47歳。気分はいつまでも末っ子。男の人に甘やかされたい~40歳からの婚活入門(30)~

東京・門前仲町の居酒屋にて。塩レモンサワーを飲みながら話を聞きました(筆者撮影)

 40代、独身。孤独を感じることもあるが、周囲を見渡してみると自分と同世代の独身者もいるし、子育てを終えて次の生活を模索し始めた人もいる。肩を寄せ合えるパートナーを探すことが広義の婚活だとしたら、何歳からだって遅くはない。本シリーズでは、現代に生きる独身の40代の実生活と心情を聞き取り、筆者の考えを添える。同じ40代として、残りの人生を充実したものにするために。

***大手メーカーの正社員、堀田美加子さん(仮名、47歳)の話***

可愛い年下よりも、私を甘えさせてくれる年上がやっぱり好き

 1年半前に付き合っていた年下の彼と別れて以来、恋愛はお休み中です。彼と出会ったのは、ネット上で募集していた「40代の飲み会」。15対15ぐらいの大きめの合コンでした。私より4歳年下の会社員。システム関係の仕事をしているそうです。可愛げもあるし話も合うのでいいかな、と思って付き合いました。

 でも、彼は仕事が忙しすぎました。朝8時から夜12時まで会社にいるのが基本で、デートができるのは2週間に一度ぐらい。もっと会いたいな、足りないなと感じていました。自宅にも呼んでくれないし……。そのうちに疲れて来て、半年で別れてしまいました。

 根本的な問題は、男の人に甘えたい私にあったのかもしれません。この年齢になって言うのもおかしいのですが、姉と兄がいる私は典型的な末っ子なんです。一人暮らしをしたことは一度もなくてずっと実家暮らし。両親とも仲良しで、子どもの頃から愛情を受け続けていると感じています。私は、年下を可愛がるのではなく、年上から可愛がられたいのです。

 こんな気持ちに気づいてしまったのは、3年前まで1年半ほど付き合っていた1歳年上の彼の影響だと思います。若くして会社の役員をやっている人で、とにかく私を甘やかしてくれました。話は聞いてくれて、デートでは常にお金を出してくれるんです。私も働いているので割り勘でも問題はないのですが、ペットみたいに可愛がられるのが嬉しかったな……。

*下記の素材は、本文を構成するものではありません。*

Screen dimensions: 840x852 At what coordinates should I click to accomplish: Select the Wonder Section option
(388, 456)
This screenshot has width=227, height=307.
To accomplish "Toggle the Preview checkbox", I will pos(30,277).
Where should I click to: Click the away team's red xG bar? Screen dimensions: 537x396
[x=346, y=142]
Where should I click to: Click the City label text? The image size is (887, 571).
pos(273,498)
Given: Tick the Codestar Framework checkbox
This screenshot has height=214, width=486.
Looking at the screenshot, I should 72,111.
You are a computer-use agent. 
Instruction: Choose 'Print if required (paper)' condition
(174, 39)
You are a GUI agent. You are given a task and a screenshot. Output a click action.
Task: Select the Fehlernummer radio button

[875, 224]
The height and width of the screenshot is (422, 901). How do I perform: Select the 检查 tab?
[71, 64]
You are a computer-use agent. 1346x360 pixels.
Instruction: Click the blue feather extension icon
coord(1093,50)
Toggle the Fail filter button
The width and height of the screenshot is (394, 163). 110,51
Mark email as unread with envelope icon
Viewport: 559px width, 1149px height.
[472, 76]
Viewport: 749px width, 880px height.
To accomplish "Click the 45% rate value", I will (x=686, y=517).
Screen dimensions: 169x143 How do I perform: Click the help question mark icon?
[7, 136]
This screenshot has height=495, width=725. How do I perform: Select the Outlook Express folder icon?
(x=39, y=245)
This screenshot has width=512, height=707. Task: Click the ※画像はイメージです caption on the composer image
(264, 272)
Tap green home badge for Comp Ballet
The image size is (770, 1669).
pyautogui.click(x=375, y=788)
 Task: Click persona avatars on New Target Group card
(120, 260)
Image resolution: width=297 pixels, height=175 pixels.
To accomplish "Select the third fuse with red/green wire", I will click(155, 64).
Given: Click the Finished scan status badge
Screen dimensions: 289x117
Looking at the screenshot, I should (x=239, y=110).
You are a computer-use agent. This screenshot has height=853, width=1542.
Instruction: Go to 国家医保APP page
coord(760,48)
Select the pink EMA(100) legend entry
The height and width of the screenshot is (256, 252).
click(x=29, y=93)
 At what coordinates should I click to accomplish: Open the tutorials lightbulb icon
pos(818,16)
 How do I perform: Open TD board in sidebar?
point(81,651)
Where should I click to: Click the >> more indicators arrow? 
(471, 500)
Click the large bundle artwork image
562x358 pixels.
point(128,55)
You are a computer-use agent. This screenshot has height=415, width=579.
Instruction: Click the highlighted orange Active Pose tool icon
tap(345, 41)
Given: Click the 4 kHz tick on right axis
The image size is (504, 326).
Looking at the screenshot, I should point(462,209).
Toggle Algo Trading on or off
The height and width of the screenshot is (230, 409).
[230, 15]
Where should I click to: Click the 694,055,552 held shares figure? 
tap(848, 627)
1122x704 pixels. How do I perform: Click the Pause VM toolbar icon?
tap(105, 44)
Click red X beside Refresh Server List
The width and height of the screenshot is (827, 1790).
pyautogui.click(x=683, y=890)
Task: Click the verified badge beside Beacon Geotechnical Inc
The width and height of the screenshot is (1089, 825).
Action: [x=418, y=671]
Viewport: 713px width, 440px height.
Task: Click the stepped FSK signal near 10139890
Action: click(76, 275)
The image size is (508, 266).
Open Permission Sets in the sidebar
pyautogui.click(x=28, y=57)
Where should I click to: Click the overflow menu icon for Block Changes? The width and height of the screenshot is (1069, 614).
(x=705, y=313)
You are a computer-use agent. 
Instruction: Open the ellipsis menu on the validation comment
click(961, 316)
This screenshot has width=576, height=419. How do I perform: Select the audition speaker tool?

 別れた理由は彼が勤める会社が倒産してしまったこと。急に余裕がなくなって、性格まで変になってしまいました。別人かと思うぐらい変わってしまったんです。

 この年齢になると独身の素敵な年上男性と出会えることはほとんどありません。若い男の人は面白いけれど、会社の後輩くんたちで十分です(笑)。彼らからは姉御扱いをされていますが、私はそんなキャラじゃないんだけどなと思いながら過ごしています。

 40歳ぐらいまでは両親からも結婚を急かされていました。旅行のお土産でもらうのは良縁成就のお守りが定番。でも、最近は何も言われなくなりましたね。もらうお守りも、いつの間にか身代わり不動尊になりました(笑)。一人でもちゃんと生きていきなさいよ、という意味だと思います。

 趣味の集まりもあるので、基本的には楽しく暮らしています。でも、心の底では100%満足していない自分がいるのです。私はやっぱり年上の男の人に甘えたいのだと思います。

***筆者より堀田さんへ***

一方的に甘えるだけの配偶者が長期的な幸福を得ているケースはほとんどありません

 堀田さんのお話で一番共感したのは、1歳年上の頼もしい恋人が急に変わってしまったエピソードです。彼のような男性にとって会社はアイデンティティそのものであり、倒産することは受け入れがたいショックだったのでしょう。余裕がなくなり、性格まで変わったように見えて当然です。

 しかも、恋人である堀田さんは常に彼を見上げて甘えてくれる存在。ピンチのときに支えてくれるとは想像もできなかったはずです。

 結婚生活を考えた場合は、甘えるだけでなく甘えてもらう、もしくは「いつまでも自分が甘えられるような彼でいてもらうために自分も努力する」ことが重要だと思います。そうしないと、すべての運命を彼および彼の会社に委ねることになってしまうからです。僕は多くの結婚カップルを観察していますが、一方的に甘えるだけの配偶者が長期的な幸福を得ているケースはほとんどありません。

 もちろん、結婚前にこんなことまで考える必要はありません。恋愛で盛り上がっているうちはめちゃくちゃ甘えちゃってもいいでしょう。しかし、その先に進んで人生を分かち合うためには、たまには甘えられるような頼もしいパートナーに自分もなるべきなのです。